NASA achieved a major milestone this month in its effort to transform the agency's Kennedy Space Center in Florida into a multi-user spaceport by successfully completing the initial design and technology development phase for the Ground Systems Development and Operations (GSDO) Program.
The major program milestone on March 20, called the Preliminary Design Review, provided an assessment of the initial designs for infrastructure at Kennedy and allowed development of the ground systems to proceed toward detailed design. The thorough review has validated the baseline architecture is sound and aligns with the agency's exploration objectives.
"We've pushed the boundaries of space exploration for more than 50 years and are making progress getting ready to move the frontier even further into the solar system," said Dan Dumbacher, deputy associate administrator for exploration system development at NASA Headquarters in Washington. ''The work being done to transform our abilities to prepare and process spacecraft and launch vehicles at Kennedy is a critical piece of our efforts to send astronauts in Orion on top of the Space Launch System to an asteroid and ultimately Mars."
Unlike previous work at Kennedy focusing on a single kind of launch system, such as the Saturn V rocket or space shuttle, engineers and managers in GSDO are preparing the spaceport's infrastructure to support several different spacecraft and rockets in development for human exploration. This includes NASA's development of the Space Launch System (SLS) rocket and Orion spacecraft. They will provide an entirely new capability for human exploration beyond low-Earth orbit with the flexibility to launch spacecraft for crew and cargo missions to destinations in the solar system, including an asteroid and Mars.

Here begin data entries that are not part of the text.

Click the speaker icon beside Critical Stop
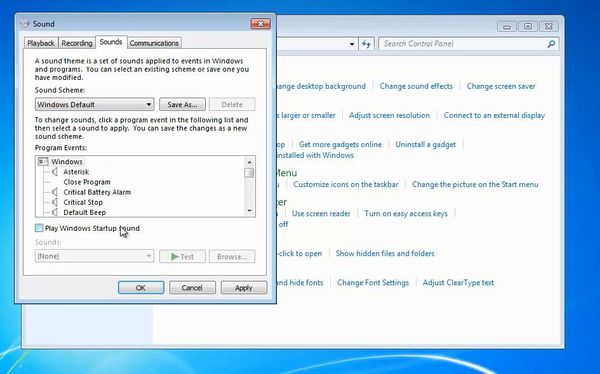The image size is (600, 374). 55,202
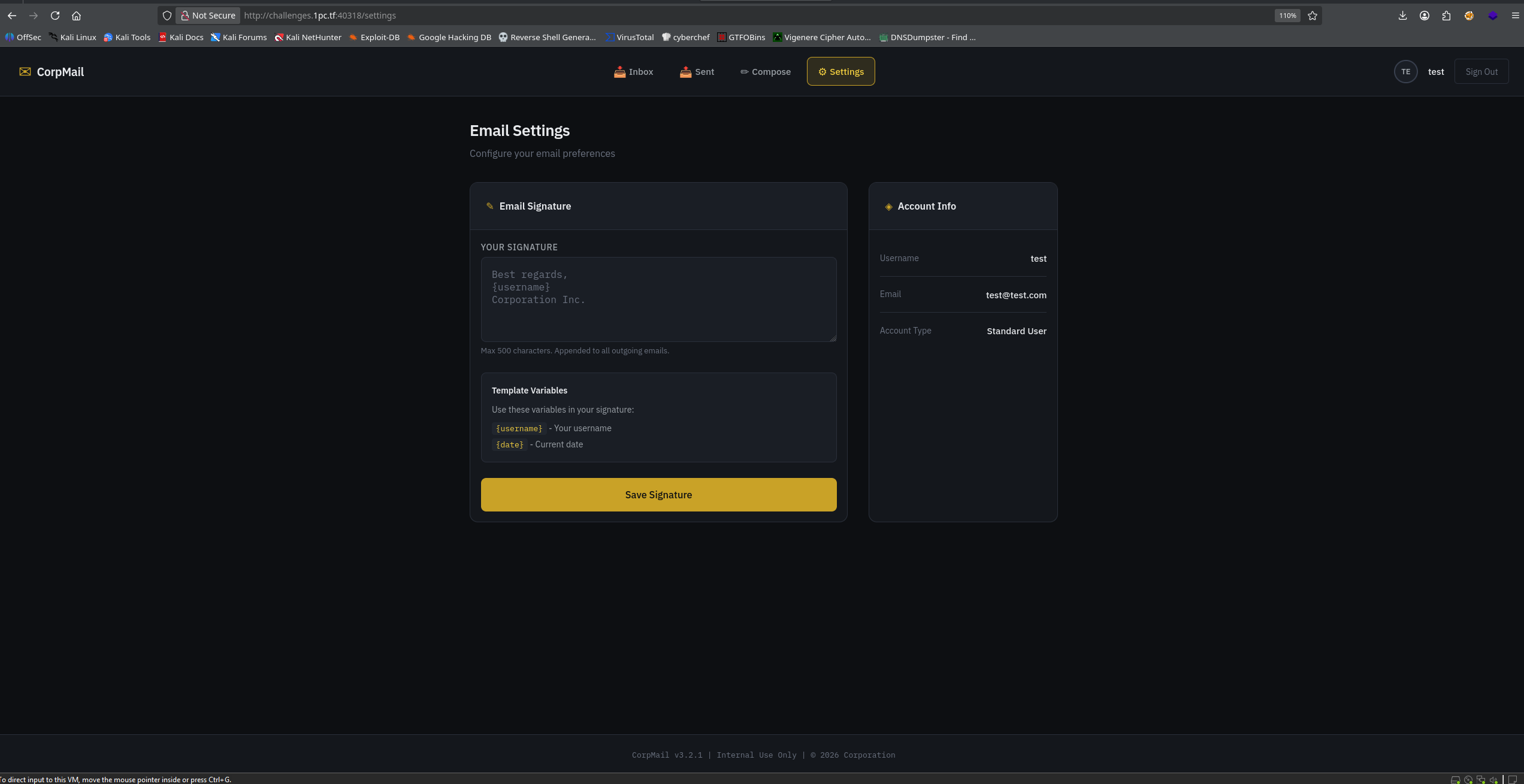Click the CorpMail envelope logo icon
The width and height of the screenshot is (1524, 784).
(25, 72)
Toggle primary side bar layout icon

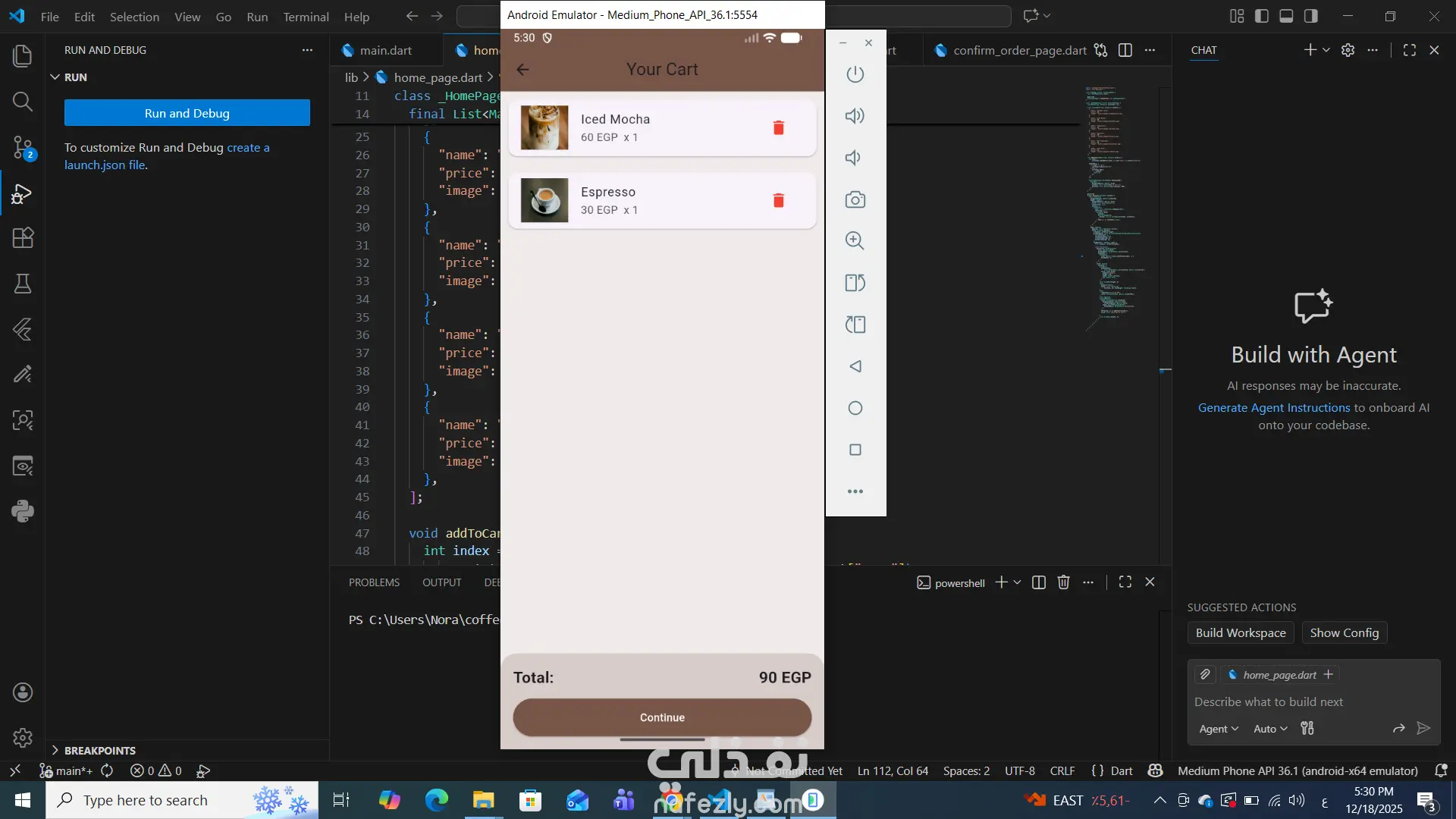pyautogui.click(x=1262, y=16)
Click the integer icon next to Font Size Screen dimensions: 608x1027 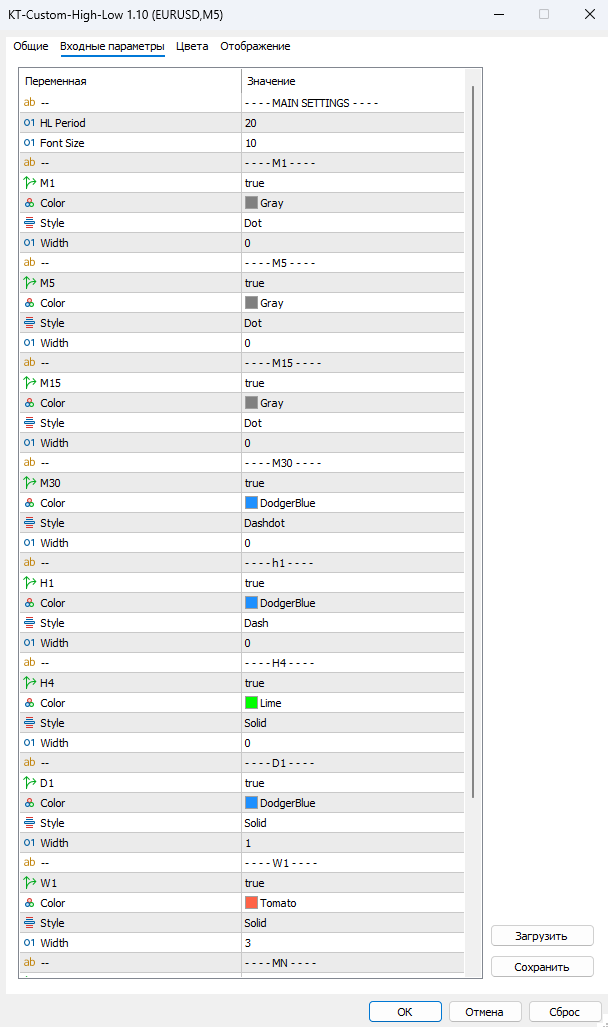point(29,143)
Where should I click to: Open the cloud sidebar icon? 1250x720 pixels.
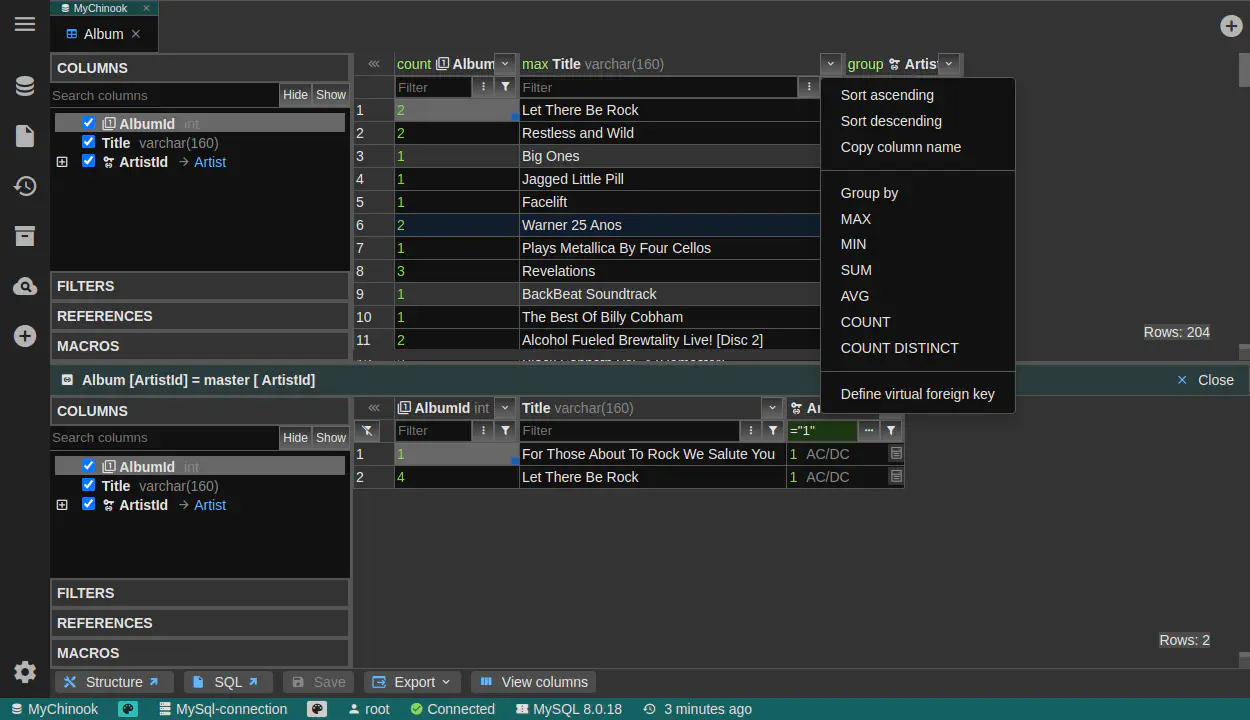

"The preliminary design review is incredibly important, as it must demonstrate the ground systems designs are on track to process and launch the SLS and the Orion from Kennedy," said Mike Bolger, GSDO program manager.
In December 2012, the GSDO Program completed a combined system requirements review and system definition review to determine the center's infrastructure needs for future programs and establish work plans for the preliminary design phase. That successful completion confirmed the groundwork needed to launch the SLS and Orion spacecraft.